Music and Movement


Bye Bye Guitar, Brian Ruryk (Brian Ruryk)
Caterpillar, Brian Ruryk (Scatter Archive)
Sax & Drums Live, Sue Lynch / Regan Bowering (Scatter Archive)
On Angel Hill, Jonas Gerigk / Simon Rose (Scatter Archive)

In the brief – nothing wrong with that – album note that goes with it, Canadian experimental guitarist and noise musician Brian Ruryk  describes his latest release, Bye Bye Guitar, as ‘a collection of guitar music recorded over the last few years’. For anyone who’s not come across him before, Ruryk has been active since the 1980s and his output – released on a number of small labels and in a range of formats from home-brewed audio cassettes to floppy discs –  has been prolific. As I said in a review of one of his earlier releases, Outside (a collaboration with performance artist Colin Cudmore), ‘imagine if Sam Brakhage, instead of making films, had prepared guitars, made field recordings and processed noise with lo-fi cassette recorders and you’ll begin to get the idea.’ This latest album comprises twenty-six short, action-packed tracks, loaded with Ruryk’s trademark irrepressible creativity. One minute, he’s making an electric guitar sound like a car crash, the next we’re plunged into what sounds like a field recording of a chicken-coop. There are manic tremolos reminiscent of Eugene Chadbourne. Literally anything can happen. It’s magnificent!

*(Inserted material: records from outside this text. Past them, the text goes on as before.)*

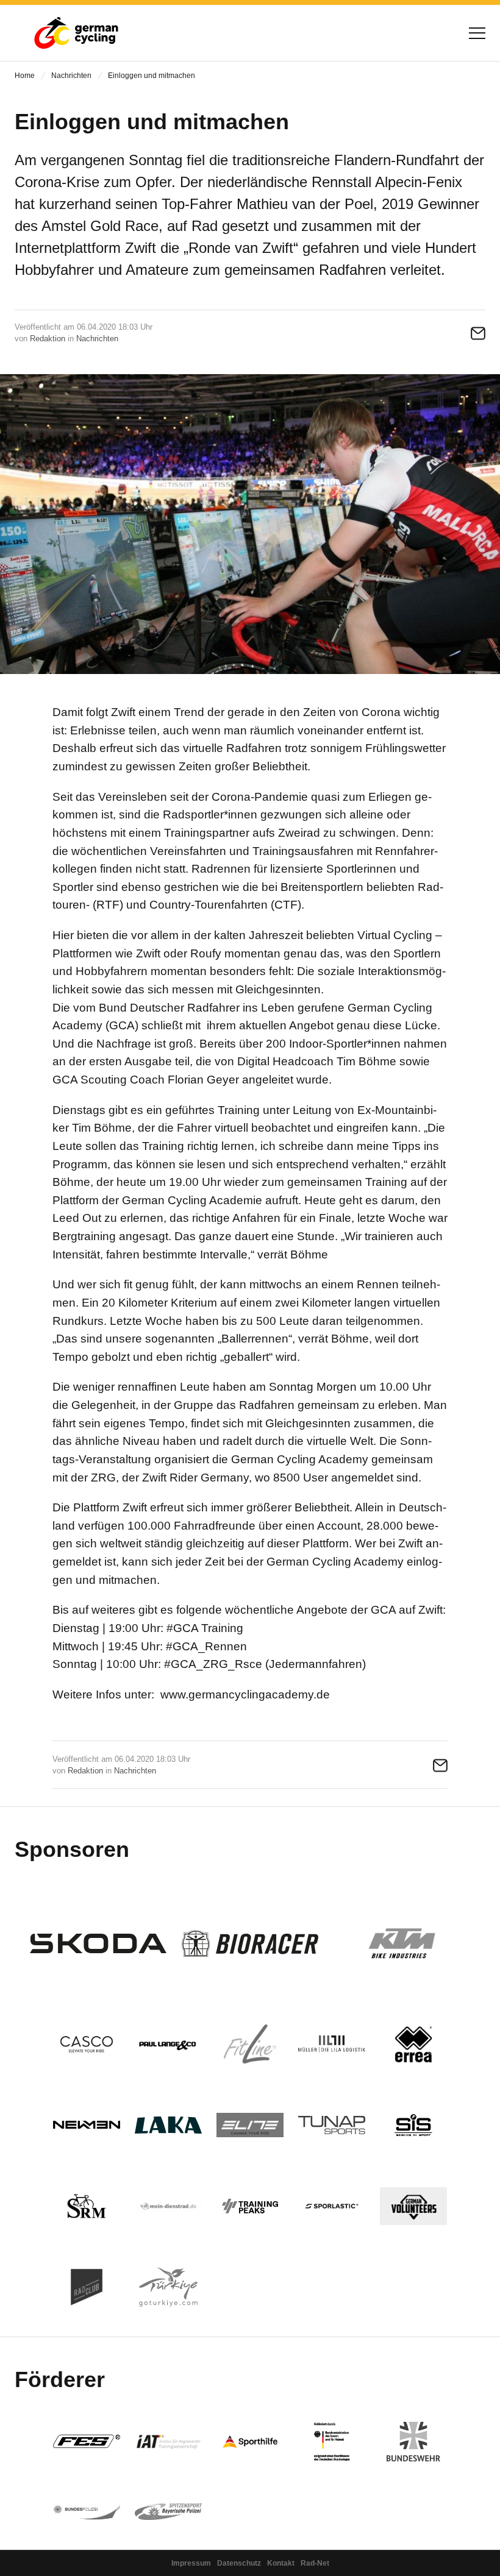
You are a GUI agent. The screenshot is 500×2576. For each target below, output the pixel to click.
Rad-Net (315, 2563)
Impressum (191, 2563)
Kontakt (281, 2563)
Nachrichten (71, 75)
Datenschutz (239, 2563)
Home (25, 75)
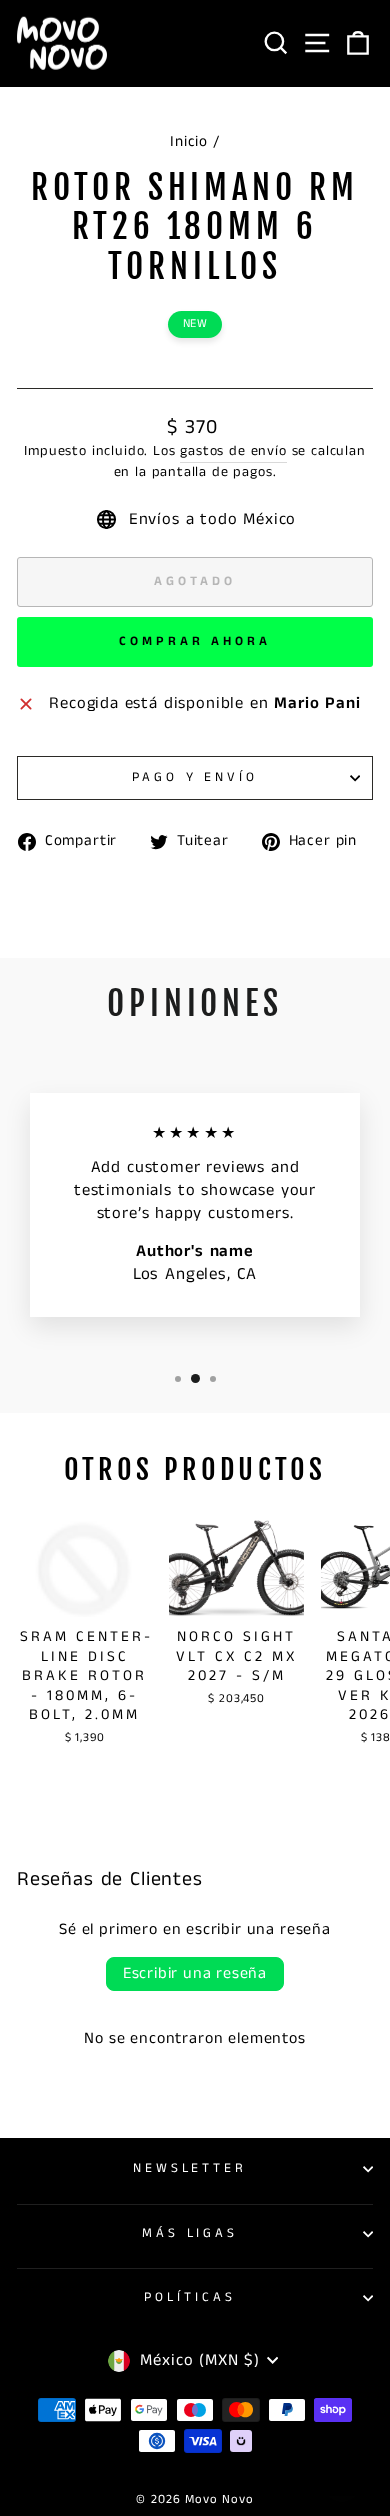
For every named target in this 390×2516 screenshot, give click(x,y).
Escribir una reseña (195, 1973)
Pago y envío (195, 777)
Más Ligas (190, 2233)
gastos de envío (233, 451)
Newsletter (190, 2168)
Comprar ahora (195, 641)
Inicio (189, 142)
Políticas (190, 2297)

And then there’s Caterpillar, the fourth – I think – Ruryk album to be released on Scatter Archive.  Listening to it, I was reminded of something I’d read in the notes to an earlier album: ‘If you ask Ruryk he’ll probably tell you he’s been attempting the same piece of music for the past thirty years, each time exposing a different detail, or an alternate view, or just attempting to get it “right”’.

The album begins with the title-track, a collage, I imagine, of field recordings and other sounds – recognisable guitar sounds get a look-in later – which create a curiously almost (but not quite) conventional pulsing, rhythmical sound-world (I particularly like the contribution made by what I think are probably toads). ‘Short Hair Not Bald’ contrasts sustained sea-like pink noise with dry, spiky sounds and, towards the end, a deep, mechanical-sounding drone. The guitar makes a further unmodified appearance in the next track,  ‘Return on Investment’. Most of the time, though, the way the sounds are processed, it’s often hard to even speculate how they’re created, but Ruryk is clearly drawn to foregrounding the kinds of sounds we tend to tolerate in the background: traffic, the movement of air, the whirring of various systems. He deploys them with a strong sense of timing which compels one to listen. Yes, it’s playful, but it also has a serious side, and one can suddenly find oneself enthralled by the solemnity of it, as in the fifth track, ‘Industrial Street’, a slow-moving texture in which sounds inhabit a grey area between harmonically-rich noise and chords built of notes. It has a gravitas you can’t turn away from that catches you unawares or, at least, it did me.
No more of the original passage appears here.